Segment Start: Source information
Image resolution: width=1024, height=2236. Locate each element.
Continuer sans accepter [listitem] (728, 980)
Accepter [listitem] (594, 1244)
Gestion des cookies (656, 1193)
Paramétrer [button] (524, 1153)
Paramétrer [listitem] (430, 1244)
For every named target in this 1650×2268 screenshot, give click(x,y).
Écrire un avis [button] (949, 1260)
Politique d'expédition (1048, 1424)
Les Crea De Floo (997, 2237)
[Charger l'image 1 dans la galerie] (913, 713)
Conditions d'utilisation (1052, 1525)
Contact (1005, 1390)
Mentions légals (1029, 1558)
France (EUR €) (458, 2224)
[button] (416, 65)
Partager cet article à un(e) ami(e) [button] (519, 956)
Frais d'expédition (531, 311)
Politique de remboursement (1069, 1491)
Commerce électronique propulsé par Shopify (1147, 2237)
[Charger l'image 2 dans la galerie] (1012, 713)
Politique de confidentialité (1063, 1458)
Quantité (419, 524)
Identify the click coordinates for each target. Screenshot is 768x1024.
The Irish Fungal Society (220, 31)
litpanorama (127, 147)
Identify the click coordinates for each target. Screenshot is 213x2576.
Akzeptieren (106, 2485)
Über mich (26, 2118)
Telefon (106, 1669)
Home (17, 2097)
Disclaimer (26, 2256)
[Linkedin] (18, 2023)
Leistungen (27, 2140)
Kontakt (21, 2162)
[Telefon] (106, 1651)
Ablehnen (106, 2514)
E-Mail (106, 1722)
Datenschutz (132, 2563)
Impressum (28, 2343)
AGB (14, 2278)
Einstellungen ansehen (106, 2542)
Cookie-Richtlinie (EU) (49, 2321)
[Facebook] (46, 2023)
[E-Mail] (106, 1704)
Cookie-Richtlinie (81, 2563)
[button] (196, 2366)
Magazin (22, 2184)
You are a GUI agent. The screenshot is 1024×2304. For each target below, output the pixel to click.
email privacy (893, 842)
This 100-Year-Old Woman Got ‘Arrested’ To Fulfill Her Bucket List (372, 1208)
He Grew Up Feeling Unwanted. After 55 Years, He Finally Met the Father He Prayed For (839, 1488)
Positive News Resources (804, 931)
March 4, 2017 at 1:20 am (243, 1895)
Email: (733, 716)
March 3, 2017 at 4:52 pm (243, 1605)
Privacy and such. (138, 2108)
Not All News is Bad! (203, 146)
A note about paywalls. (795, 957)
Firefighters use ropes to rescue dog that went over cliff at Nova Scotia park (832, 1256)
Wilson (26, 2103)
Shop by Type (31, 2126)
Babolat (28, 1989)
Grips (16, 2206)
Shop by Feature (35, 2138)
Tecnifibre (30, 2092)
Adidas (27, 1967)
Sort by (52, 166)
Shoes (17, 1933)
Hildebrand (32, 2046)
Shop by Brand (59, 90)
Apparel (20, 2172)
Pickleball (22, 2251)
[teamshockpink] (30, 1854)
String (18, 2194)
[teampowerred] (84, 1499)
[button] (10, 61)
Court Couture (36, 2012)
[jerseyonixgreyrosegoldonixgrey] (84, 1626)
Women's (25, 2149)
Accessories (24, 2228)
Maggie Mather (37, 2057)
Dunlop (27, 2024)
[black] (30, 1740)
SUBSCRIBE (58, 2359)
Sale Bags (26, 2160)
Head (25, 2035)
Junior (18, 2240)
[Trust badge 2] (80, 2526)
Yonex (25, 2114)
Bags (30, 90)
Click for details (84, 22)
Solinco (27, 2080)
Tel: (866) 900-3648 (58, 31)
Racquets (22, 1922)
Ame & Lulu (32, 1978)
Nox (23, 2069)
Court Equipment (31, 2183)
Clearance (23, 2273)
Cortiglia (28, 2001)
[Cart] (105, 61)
Segment End: Source information
* [Your goal]: Retype all of the material, keeping each line exact.

* [Written answer]:
Image resolution: width=1024, height=2236. Locate each element.
Continuer sans accepter [listitem] (728, 980)
Accepter [listitem] (594, 1244)
Gestion des cookies (656, 1193)
Paramétrer [button] (524, 1153)
Paramétrer [listitem] (430, 1244)
For every named target in this 1650×2268 screenshot, give click(x,y).
Écrire un avis [button] (949, 1260)
Politique d'expédition (1048, 1424)
Les Crea De Floo (997, 2237)
[Charger l'image 1 dans la galerie] (913, 713)
Conditions d'utilisation (1052, 1525)
Contact (1005, 1390)
Mentions légals (1029, 1558)
France (EUR €) (458, 2224)
[button] (416, 65)
Partager cet article à un(e) ami(e) [button] (519, 956)
Frais d'expédition (531, 311)
Politique de remboursement (1069, 1491)
Commerce électronique propulsé par Shopify (1147, 2237)
[Charger l'image 2 dans la galerie] (1012, 713)
Politique de confidentialité (1063, 1458)
Quantité (419, 524)
Identify the click coordinates for each target. Screenshot is 768x1024.
The Irish Fungal Society (220, 31)
litpanorama (127, 147)
Identify the click coordinates for each target. Screenshot is 213x2576.
Akzeptieren (106, 2485)
Über mich (26, 2118)
Telefon (106, 1669)
Home (17, 2097)
Disclaimer (26, 2256)
[Linkedin] (18, 2023)
Leistungen (27, 2140)
Kontakt (21, 2162)
[Telefon] (106, 1651)
Ablehnen (106, 2514)
E-Mail (106, 1722)
Datenschutz (132, 2563)
Impressum (28, 2343)
AGB (14, 2278)
Einstellungen ansehen (106, 2542)
Cookie-Richtlinie (EU) (49, 2321)
[Facebook] (46, 2023)
[E-Mail] (106, 1704)
Cookie-Richtlinie (81, 2563)
[button] (196, 2366)
Magazin (22, 2184)
You are a GUI agent. The screenshot is 1024×2304. For each target below, output the pixel to click.
email privacy (893, 842)
This 100-Year-Old Woman Got ‘Arrested’ To Fulfill Her Bucket List (372, 1208)
He Grew Up Feeling Unwanted. After 55 Years, He Finally Met the Father He Prayed For (839, 1488)
Positive News Resources (804, 931)
March 4, 2017 at 1:20 am (243, 1895)
Email: (733, 716)
March 3, 2017 at 4:52 pm (243, 1605)
Privacy and such. (138, 2108)
Not All News is Bad! (203, 146)
A note about paywalls. (795, 957)
Firefighters use ropes to rescue dog that went over cliff at Nova Scotia park (832, 1256)
Wilson (26, 2103)
Shop by Type (31, 2126)
Babolat (28, 1989)
Grips (16, 2206)
Shop by Feature (35, 2138)
Tecnifibre (30, 2092)
Adidas (27, 1967)
Sort by (52, 166)
Shoes (17, 1933)
Hildebrand (32, 2046)
Shop by Brand (59, 90)
Apparel (20, 2172)
Pickleball (22, 2251)
[teamshockpink] (30, 1854)
String (18, 2194)
[teampowerred] (84, 1499)
[button] (10, 61)
Court Couture (36, 2012)
[jerseyonixgreyrosegoldonixgrey] (84, 1626)
Women's (25, 2149)
Accessories (24, 2228)
Maggie Mather (37, 2057)
Dunlop (27, 2024)
[black] (30, 1740)
SUBSCRIBE (58, 2359)
Sale Bags (26, 2160)
Head (25, 2035)
Junior (18, 2240)
[Trust badge 2] (80, 2526)
Yonex (25, 2114)
Bags (30, 90)
Click for details (84, 22)
Solinco (27, 2080)
Tel: (866) 900-3648 (58, 31)
Racquets (22, 1922)
Ame & Lulu (32, 1978)
Nox (23, 2069)
Court Equipment (31, 2183)
Clearance (23, 2273)
Cortiglia (28, 2001)
[Cart] (105, 61)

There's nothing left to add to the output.